▸ What is required
Reproduce the following entries line for line, with no changes.

▸ Records from a pointing dataset
------------------------------------

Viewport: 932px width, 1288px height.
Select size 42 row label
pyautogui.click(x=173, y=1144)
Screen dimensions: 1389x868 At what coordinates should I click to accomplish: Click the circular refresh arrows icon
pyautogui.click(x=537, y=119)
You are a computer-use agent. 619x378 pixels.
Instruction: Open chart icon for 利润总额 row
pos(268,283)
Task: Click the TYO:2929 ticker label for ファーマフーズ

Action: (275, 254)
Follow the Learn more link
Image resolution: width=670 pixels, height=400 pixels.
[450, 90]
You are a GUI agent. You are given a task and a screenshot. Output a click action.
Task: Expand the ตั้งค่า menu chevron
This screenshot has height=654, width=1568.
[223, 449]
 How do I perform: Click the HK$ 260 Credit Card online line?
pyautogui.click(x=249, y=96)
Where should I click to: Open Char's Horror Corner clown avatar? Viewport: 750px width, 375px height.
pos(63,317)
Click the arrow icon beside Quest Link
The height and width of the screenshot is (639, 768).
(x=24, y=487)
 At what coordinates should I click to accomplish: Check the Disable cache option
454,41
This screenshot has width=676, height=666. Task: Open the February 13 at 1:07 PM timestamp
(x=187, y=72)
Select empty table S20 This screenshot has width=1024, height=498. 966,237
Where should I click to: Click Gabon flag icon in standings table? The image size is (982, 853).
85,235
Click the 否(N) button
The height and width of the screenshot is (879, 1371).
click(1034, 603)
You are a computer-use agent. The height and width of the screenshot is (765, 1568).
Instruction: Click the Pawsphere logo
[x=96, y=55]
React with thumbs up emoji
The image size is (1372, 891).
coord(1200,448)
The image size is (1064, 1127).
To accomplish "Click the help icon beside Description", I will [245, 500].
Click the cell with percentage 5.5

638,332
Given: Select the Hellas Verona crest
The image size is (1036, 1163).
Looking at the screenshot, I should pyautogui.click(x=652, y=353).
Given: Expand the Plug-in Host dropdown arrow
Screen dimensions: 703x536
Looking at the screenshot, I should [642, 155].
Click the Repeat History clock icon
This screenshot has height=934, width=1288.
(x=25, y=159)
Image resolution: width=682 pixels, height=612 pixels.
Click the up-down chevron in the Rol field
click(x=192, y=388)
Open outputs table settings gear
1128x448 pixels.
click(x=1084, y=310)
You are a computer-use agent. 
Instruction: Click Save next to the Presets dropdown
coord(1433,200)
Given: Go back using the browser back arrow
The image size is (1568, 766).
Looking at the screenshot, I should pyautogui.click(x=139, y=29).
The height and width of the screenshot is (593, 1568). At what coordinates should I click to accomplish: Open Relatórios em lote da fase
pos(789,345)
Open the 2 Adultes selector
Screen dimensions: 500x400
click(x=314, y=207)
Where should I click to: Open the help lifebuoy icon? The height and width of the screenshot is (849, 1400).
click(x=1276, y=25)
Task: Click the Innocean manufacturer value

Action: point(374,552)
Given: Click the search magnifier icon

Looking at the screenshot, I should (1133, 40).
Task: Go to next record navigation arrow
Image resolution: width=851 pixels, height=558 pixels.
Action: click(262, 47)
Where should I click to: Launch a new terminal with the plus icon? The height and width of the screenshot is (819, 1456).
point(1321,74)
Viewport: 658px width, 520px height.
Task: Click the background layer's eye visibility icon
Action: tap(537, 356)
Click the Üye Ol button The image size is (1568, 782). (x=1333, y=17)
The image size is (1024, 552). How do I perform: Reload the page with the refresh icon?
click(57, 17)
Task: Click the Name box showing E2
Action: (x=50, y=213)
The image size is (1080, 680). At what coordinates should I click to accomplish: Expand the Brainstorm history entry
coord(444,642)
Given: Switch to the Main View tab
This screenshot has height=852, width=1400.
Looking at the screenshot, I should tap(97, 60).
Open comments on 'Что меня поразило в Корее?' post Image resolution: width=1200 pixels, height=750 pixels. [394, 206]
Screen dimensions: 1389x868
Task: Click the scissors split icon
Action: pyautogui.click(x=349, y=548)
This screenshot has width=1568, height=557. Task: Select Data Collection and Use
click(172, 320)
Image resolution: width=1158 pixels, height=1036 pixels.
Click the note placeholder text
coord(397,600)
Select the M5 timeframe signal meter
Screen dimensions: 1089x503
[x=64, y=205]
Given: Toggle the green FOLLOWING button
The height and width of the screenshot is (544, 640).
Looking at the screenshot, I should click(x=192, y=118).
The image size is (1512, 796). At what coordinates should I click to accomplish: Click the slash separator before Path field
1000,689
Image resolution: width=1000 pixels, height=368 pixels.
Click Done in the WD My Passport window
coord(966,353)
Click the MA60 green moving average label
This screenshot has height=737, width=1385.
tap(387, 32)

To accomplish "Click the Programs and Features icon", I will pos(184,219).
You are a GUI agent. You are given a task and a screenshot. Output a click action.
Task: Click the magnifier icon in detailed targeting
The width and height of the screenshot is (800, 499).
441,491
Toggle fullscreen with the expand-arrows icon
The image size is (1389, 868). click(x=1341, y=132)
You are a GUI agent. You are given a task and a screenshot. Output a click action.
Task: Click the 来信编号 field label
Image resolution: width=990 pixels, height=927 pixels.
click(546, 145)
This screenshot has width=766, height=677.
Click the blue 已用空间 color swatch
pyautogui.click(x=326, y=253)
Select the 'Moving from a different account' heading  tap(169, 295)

------------------------------------

▸ Solution to this problem
Viewport: 932px width, 1288px height.
Select size 42 row label
pyautogui.click(x=173, y=1144)
Screen dimensions: 1389x868 At what coordinates should I click to accomplish: Click the circular refresh arrows icon
pyautogui.click(x=537, y=119)
You are a computer-use agent. 619x378 pixels.
Instruction: Open chart icon for 利润总额 row
pos(268,283)
Task: Click the TYO:2929 ticker label for ファーマフーズ

Action: (275, 254)
Follow the Learn more link
Image resolution: width=670 pixels, height=400 pixels.
[450, 90]
You are a GUI agent. You are given a task and a screenshot. Output a click action.
Task: Expand the ตั้งค่า menu chevron
This screenshot has height=654, width=1568.
[223, 449]
 How do I perform: Click the HK$ 260 Credit Card online line?
pyautogui.click(x=249, y=96)
Where should I click to: Open Char's Horror Corner clown avatar? Viewport: 750px width, 375px height.
pos(63,317)
Click the arrow icon beside Quest Link
The height and width of the screenshot is (639, 768).
(x=24, y=487)
 At what coordinates should I click to accomplish: Check the Disable cache option
454,41
This screenshot has width=676, height=666. Task: Open the February 13 at 1:07 PM timestamp
(x=187, y=72)
Select empty table S20 This screenshot has width=1024, height=498. 966,237
Where should I click to: Click Gabon flag icon in standings table? The image size is (982, 853).
85,235
Click the 否(N) button
The height and width of the screenshot is (879, 1371).
click(1034, 603)
You are a computer-use agent. The height and width of the screenshot is (765, 1568).
Instruction: Click the Pawsphere logo
[x=96, y=55]
React with thumbs up emoji
The image size is (1372, 891).
coord(1200,448)
The image size is (1064, 1127).
To accomplish "Click the help icon beside Description", I will [245, 500].
Click the cell with percentage 5.5

638,332
Given: Select the Hellas Verona crest
The image size is (1036, 1163).
Looking at the screenshot, I should pyautogui.click(x=652, y=353).
Given: Expand the Plug-in Host dropdown arrow
Screen dimensions: 703x536
Looking at the screenshot, I should [642, 155].
Click the Repeat History clock icon
This screenshot has height=934, width=1288.
(x=25, y=159)
Image resolution: width=682 pixels, height=612 pixels.
Click the up-down chevron in the Rol field
click(x=192, y=388)
Open outputs table settings gear
1128x448 pixels.
click(x=1084, y=310)
You are a computer-use agent. 
Instruction: Click Save next to the Presets dropdown
coord(1433,200)
Given: Go back using the browser back arrow
The image size is (1568, 766).
Looking at the screenshot, I should pyautogui.click(x=139, y=29).
The height and width of the screenshot is (593, 1568). At what coordinates should I click to accomplish: Open Relatórios em lote da fase
pos(789,345)
Open the 2 Adultes selector
Screen dimensions: 500x400
click(x=314, y=207)
Where should I click to: Open the help lifebuoy icon? The height and width of the screenshot is (849, 1400).
click(x=1276, y=25)
Task: Click the Innocean manufacturer value

Action: point(374,552)
Given: Click the search magnifier icon

Looking at the screenshot, I should (1133, 40).
Task: Go to next record navigation arrow
Image resolution: width=851 pixels, height=558 pixels.
Action: click(262, 47)
Where should I click to: Launch a new terminal with the plus icon? The height and width of the screenshot is (819, 1456).
point(1321,74)
Viewport: 658px width, 520px height.
Task: Click the background layer's eye visibility icon
Action: tap(537, 356)
Click the Üye Ol button The image size is (1568, 782). (x=1333, y=17)
The image size is (1024, 552). How do I perform: Reload the page with the refresh icon?
click(57, 17)
Task: Click the Name box showing E2
Action: (x=50, y=213)
The image size is (1080, 680). At what coordinates should I click to accomplish: Expand the Brainstorm history entry
coord(444,642)
Given: Switch to the Main View tab
This screenshot has height=852, width=1400.
Looking at the screenshot, I should tap(97, 60).
Open comments on 'Что меня поразило в Корее?' post Image resolution: width=1200 pixels, height=750 pixels. [394, 206]
Screen dimensions: 1389x868
Task: Click the scissors split icon
Action: pyautogui.click(x=349, y=548)
This screenshot has width=1568, height=557. Task: Select Data Collection and Use
click(172, 320)
Image resolution: width=1158 pixels, height=1036 pixels.
Click the note placeholder text
coord(397,600)
Select the M5 timeframe signal meter
Screen dimensions: 1089x503
[x=64, y=205]
Given: Toggle the green FOLLOWING button
The height and width of the screenshot is (544, 640).
Looking at the screenshot, I should click(x=192, y=118).
The image size is (1512, 796). At what coordinates should I click to accomplish: Click the slash separator before Path field
1000,689
Image resolution: width=1000 pixels, height=368 pixels.
Click Done in the WD My Passport window
coord(966,353)
Click the MA60 green moving average label
This screenshot has height=737, width=1385.
tap(387, 32)

To accomplish "Click the Programs and Features icon", I will pos(184,219).
You are a GUI agent. You are given a task and a screenshot. Output a click action.
Task: Click the magnifier icon in detailed targeting
The width and height of the screenshot is (800, 499).
441,491
Toggle fullscreen with the expand-arrows icon
The image size is (1389, 868). click(x=1341, y=132)
You are a GUI agent. You are given a task and a screenshot. Output a click action.
Task: Click the 来信编号 field label
Image resolution: width=990 pixels, height=927 pixels.
click(546, 145)
This screenshot has width=766, height=677.
Click the blue 已用空间 color swatch
pyautogui.click(x=326, y=253)
Select the 'Moving from a different account' heading  tap(169, 295)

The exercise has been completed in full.